This creamy, nutritious Middle Eastern dip and spread has won the hearts of food lovers all across the world. It is a very rich source of plant-based protein, making it a great option for vegetarians, vegans or anybody looking for something tasty and healthy to incorporate in their diet.

Hummus is high in dietary fiber and is great for digestive health. Its iron content helps boost your energy level. Hummus is effective in controlling blood sugar levels and is good for your heart as well. It also contains folate, B vitamins, phosphorus and other nutrients. This protein-rich, low-carb preparation also supports weight loss and weight management. It keeps away hunger cravings and makes it easier for you to avoid unnecessary snacking.

easiest hummus recipe
Try the 10 minutes easiest hummus recipe at home

Chickpeas, the main ingredient, are perhaps one of the most beneficial members of the legume family. They provide the protein, fiber, carbohydrates and several other vitamins and minerals that are good for your health.

Hummus has a number of other amazing ingredients that add to its taste as well as its nutritional value.

For example, garlic has antioxidant and anti-inflammatory properties. It also helps strengthen the immune system. Olive oil offers antioxidant and anti-inflammatory benefits. While it is rich in several important nutrients, olive oil is free of gluten and cholesterol.

Hummus is commonly served at parties and restaurants. However, now you can impress your guests by serving them delectable snacks with this tasty dip at home. So, just gather your ingredients and try the easiest hummus recipe at home.
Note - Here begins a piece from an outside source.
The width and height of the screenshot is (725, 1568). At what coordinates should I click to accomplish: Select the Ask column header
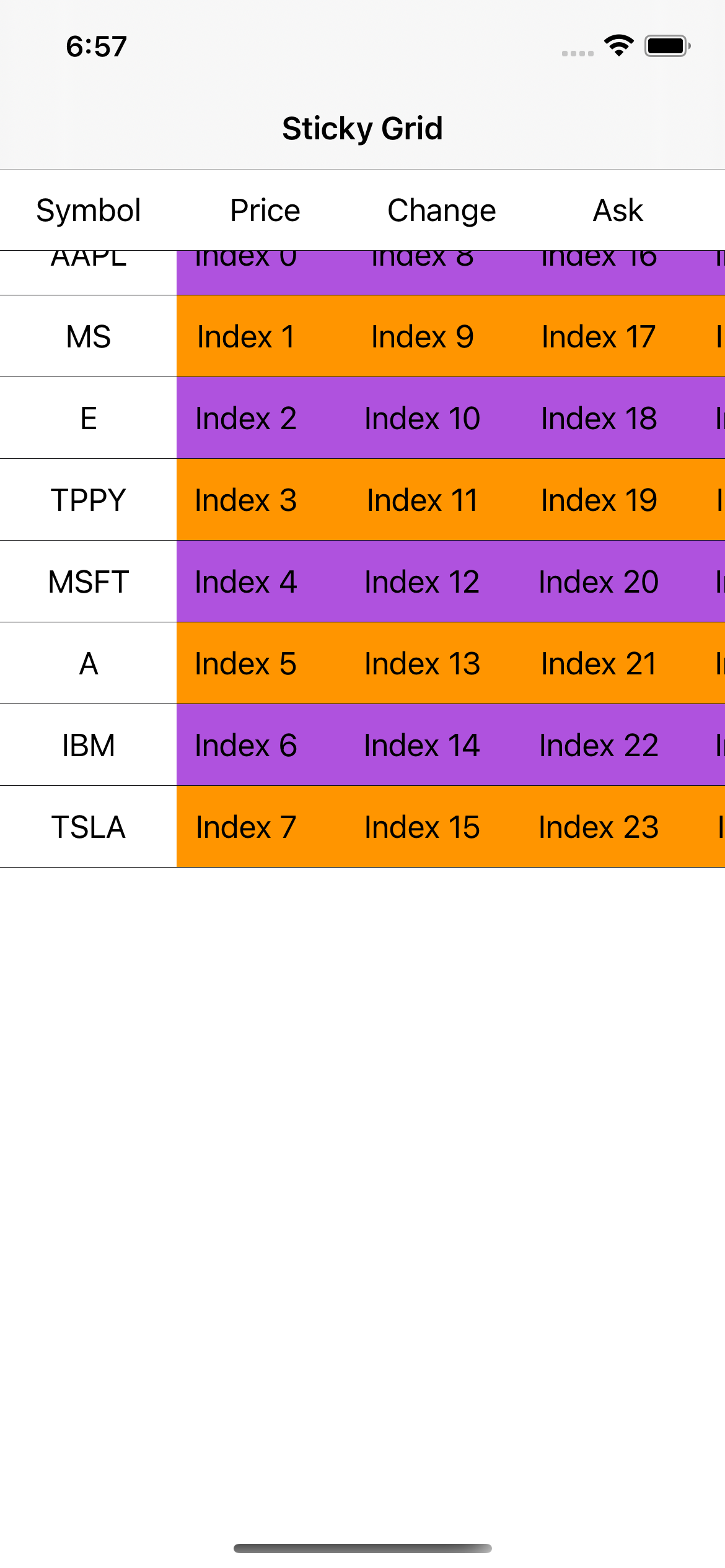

Steps to Make Homemade Hummus

The best part is, hummus is extremely easy to prepare and doesn’t require any special, hard-to-find ingredients. It’ll only take you a few minutes to make this creamy delight.

Things you’ll need:

things need
List of ingredients required for easiest hummus recipe
  • Chickpeas (soaked & cooked) – 2 cups
  • Extra-virgin olive oil – 3 tablespoons
  • Tahini – 3 tablespoons
  • Lemon juice – 2 tablespoons
  • Garlic (chopped) – 1 small clove
  • Salt – 1 teaspoon
  • Ground black pepper – ½ teaspoon

This hummus recipe makes about 2 cups of hummus.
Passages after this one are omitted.